» **BRIEF**
Please output the records below in full, exactly as given, but without the images.

----- DATA FOR ANALYSIS

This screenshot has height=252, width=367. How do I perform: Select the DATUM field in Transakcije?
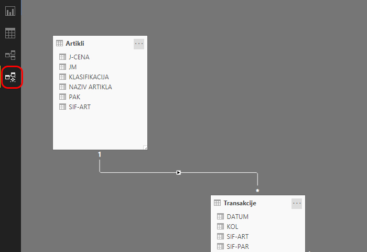[x=238, y=216]
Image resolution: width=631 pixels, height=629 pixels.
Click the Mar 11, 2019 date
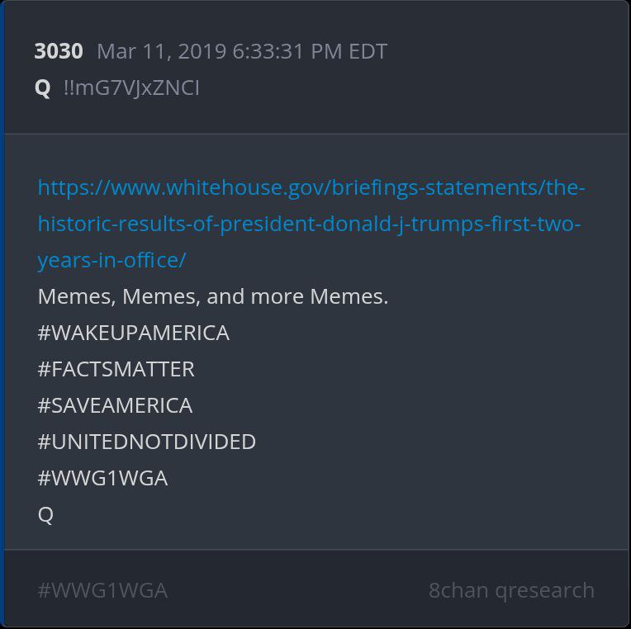pyautogui.click(x=162, y=51)
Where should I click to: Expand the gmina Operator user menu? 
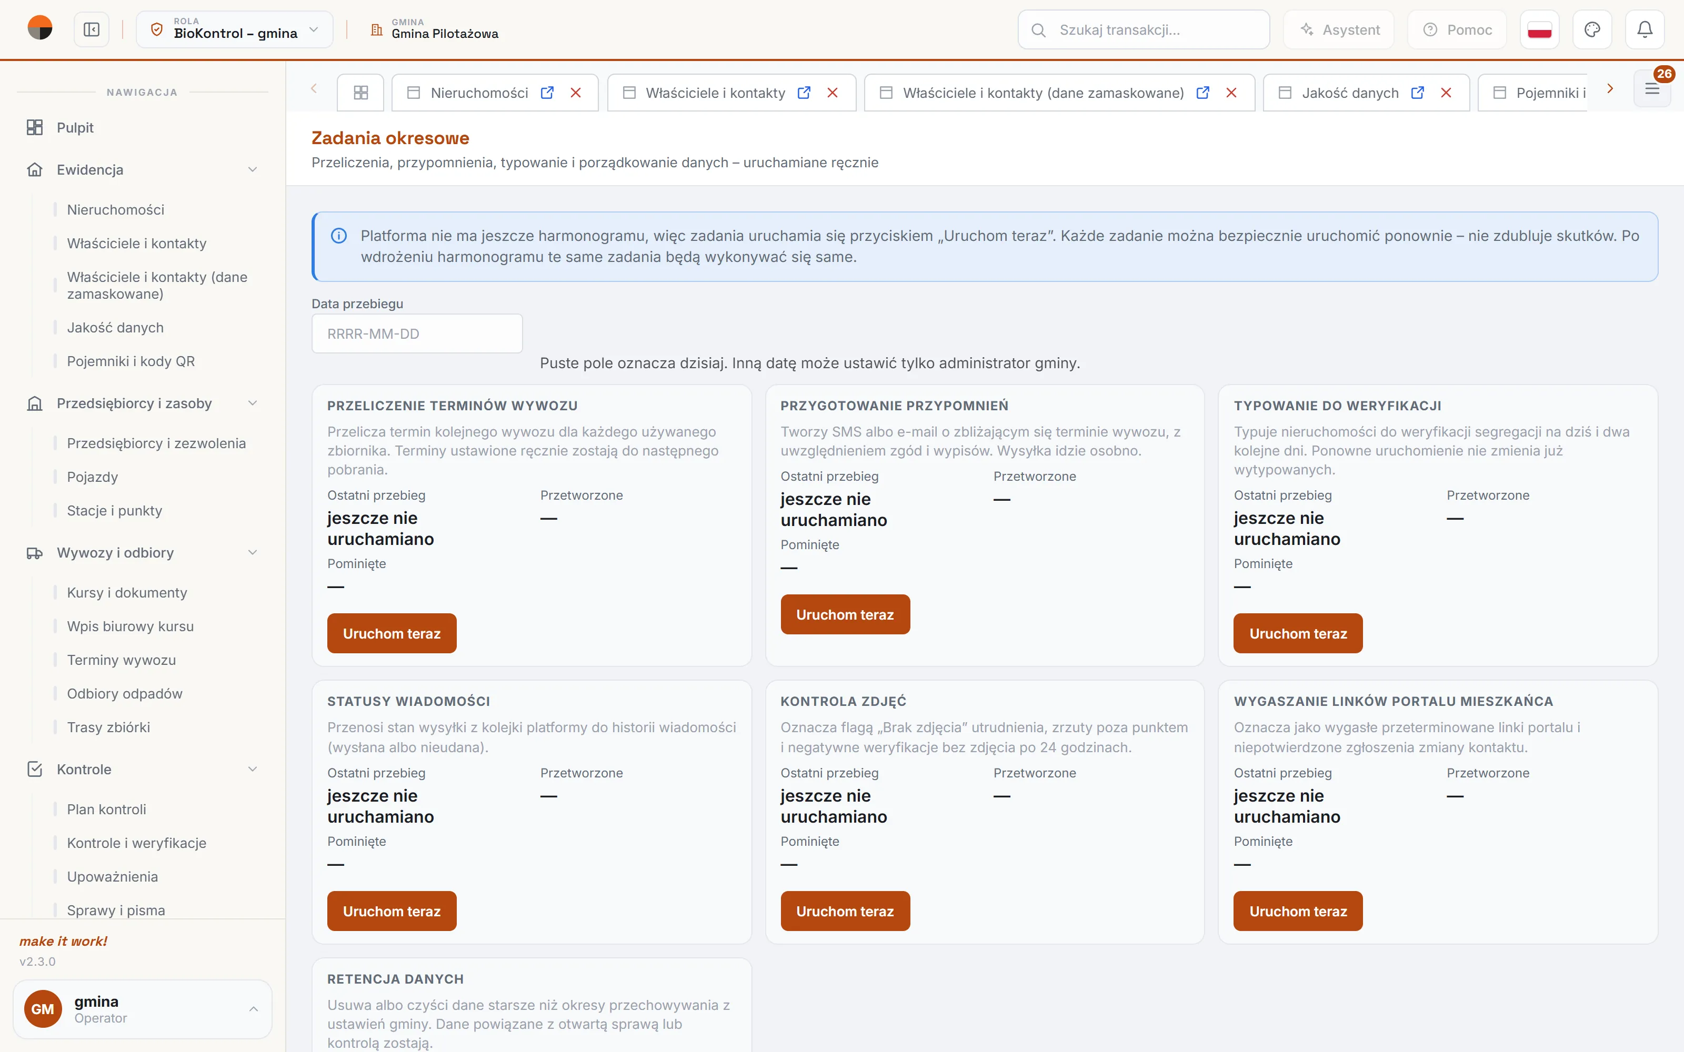(142, 1009)
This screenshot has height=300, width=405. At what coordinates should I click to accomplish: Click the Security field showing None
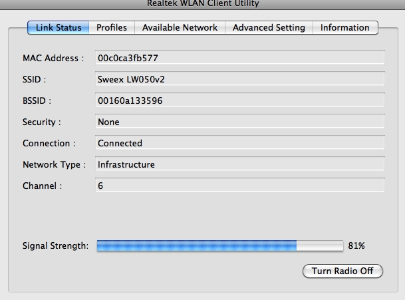[x=240, y=122]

----------

» **YOUR RESPONSE**
This screenshot has height=252, width=367. How do I perform: Select the DATUM field in Transakcije?
[x=238, y=216]
Image resolution: width=631 pixels, height=629 pixels.
Click the Mar 11, 2019 date
pyautogui.click(x=162, y=51)
Where should I click to: Expand the gmina Operator user menu? 
(142, 1009)
This screenshot has height=300, width=405. At what coordinates should I click to accomplish: Click the Security field showing None
[x=240, y=122]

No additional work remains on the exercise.